• [The problem]
Copy out the full data exactly as given; pictures should not be included.

──────── Data for review ────────

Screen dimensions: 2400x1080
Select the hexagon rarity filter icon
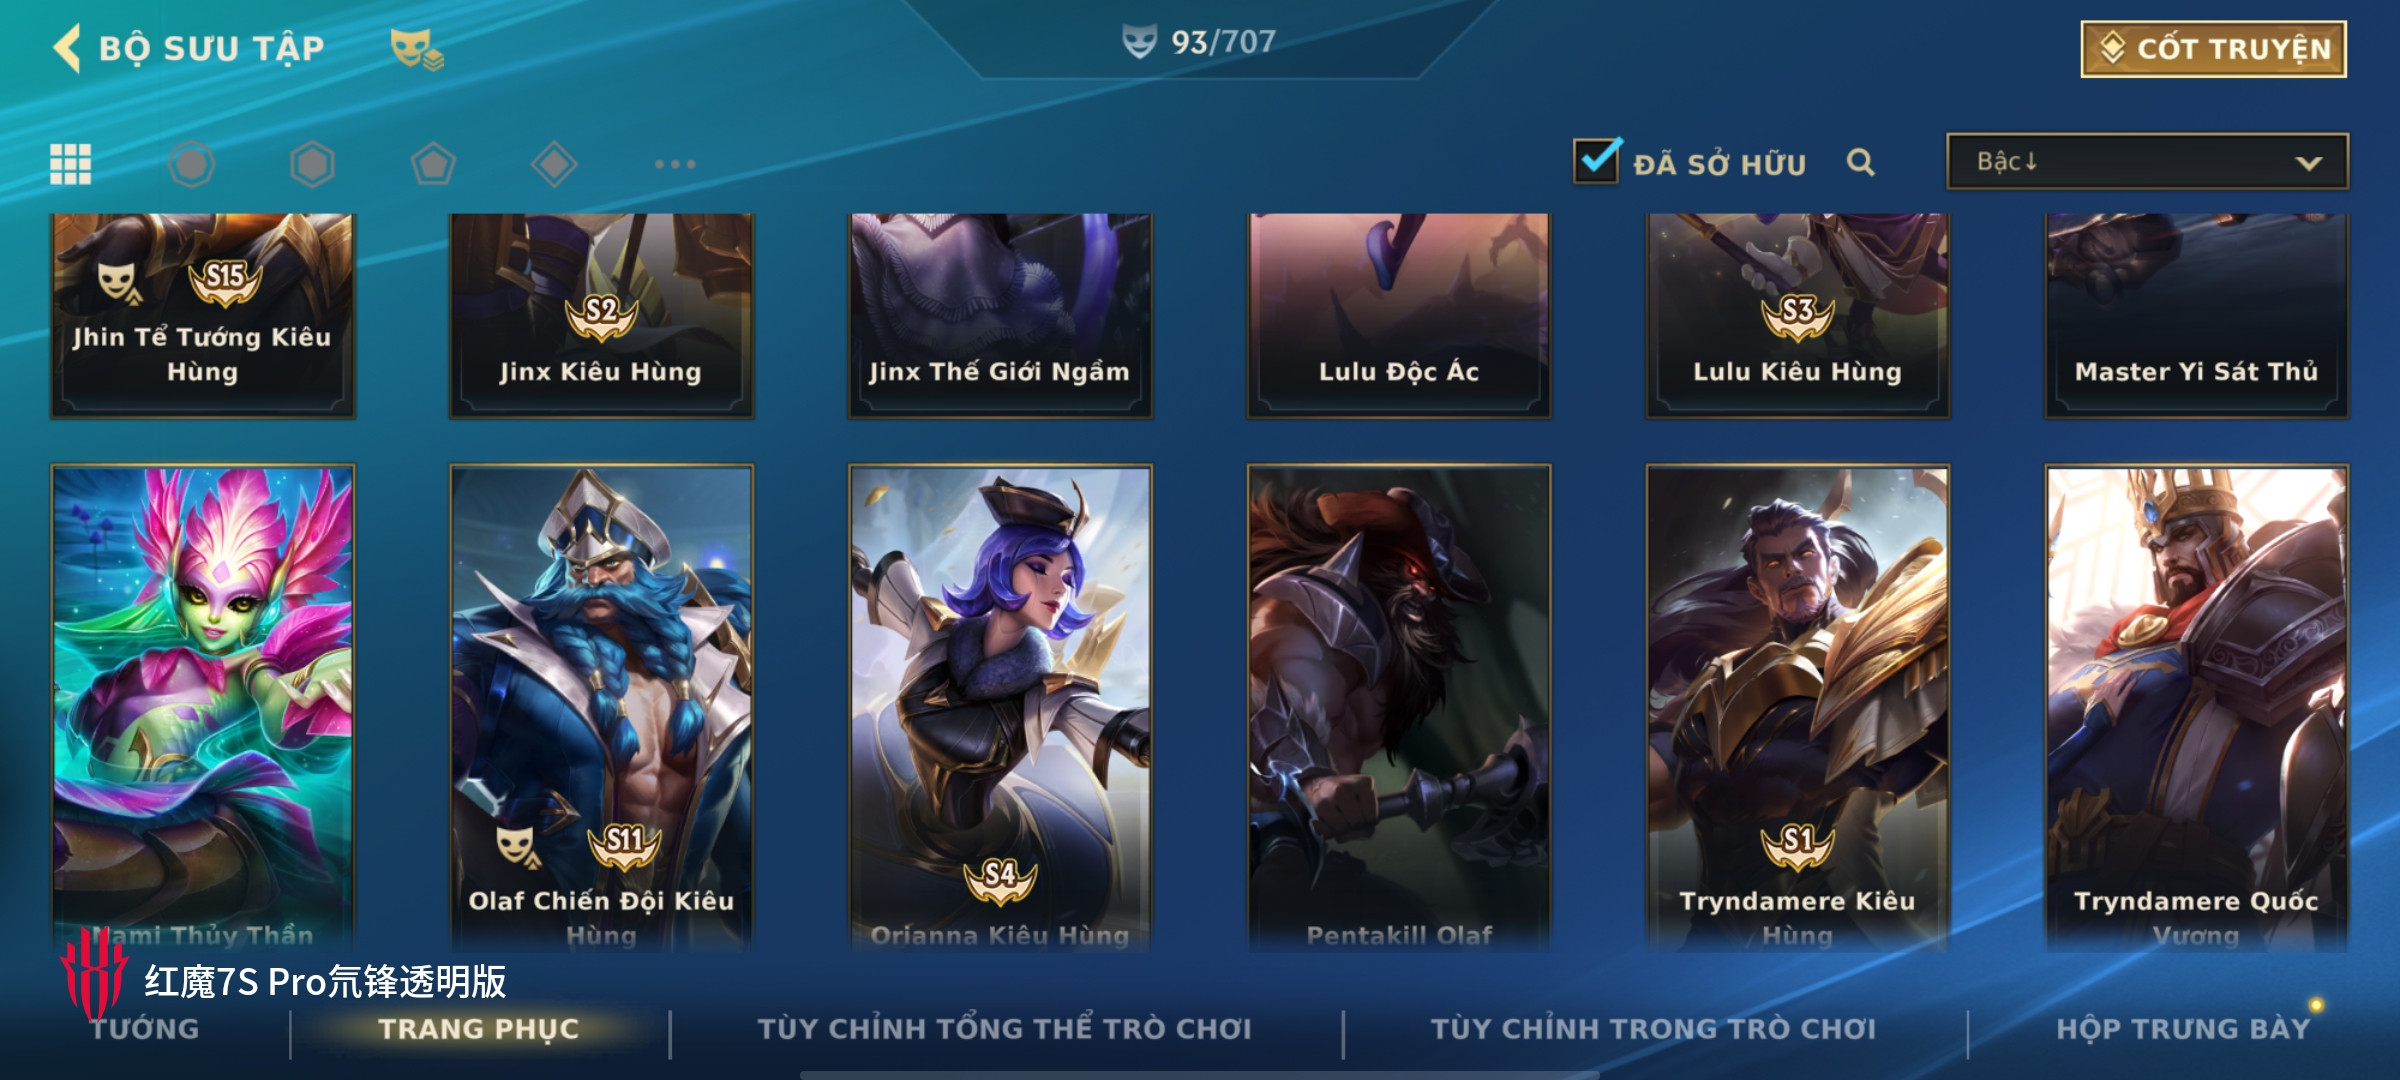(x=312, y=164)
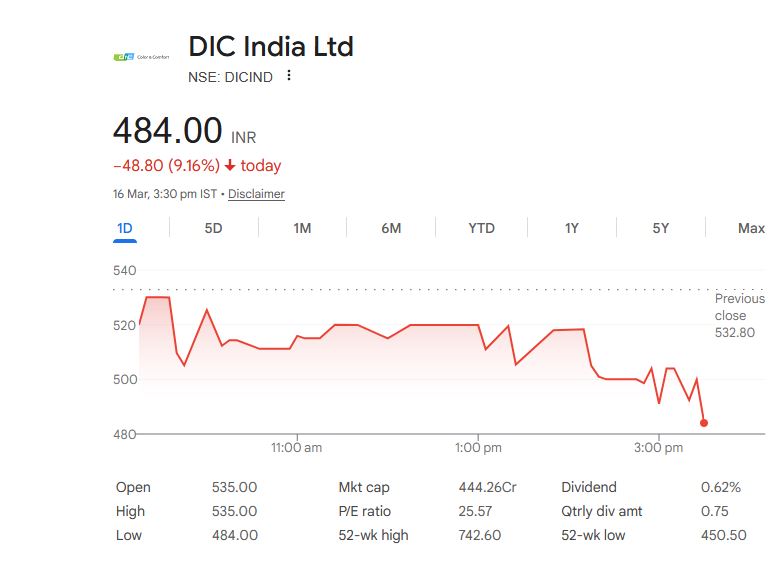Click the 11:00 am axis label
784x585 pixels.
click(297, 448)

────────

• [Written response]
Screen dimensions: 2400x1080
Select the hexagon rarity filter icon
(x=312, y=164)
Click the 11:00 am axis label
784x585 pixels.
click(297, 448)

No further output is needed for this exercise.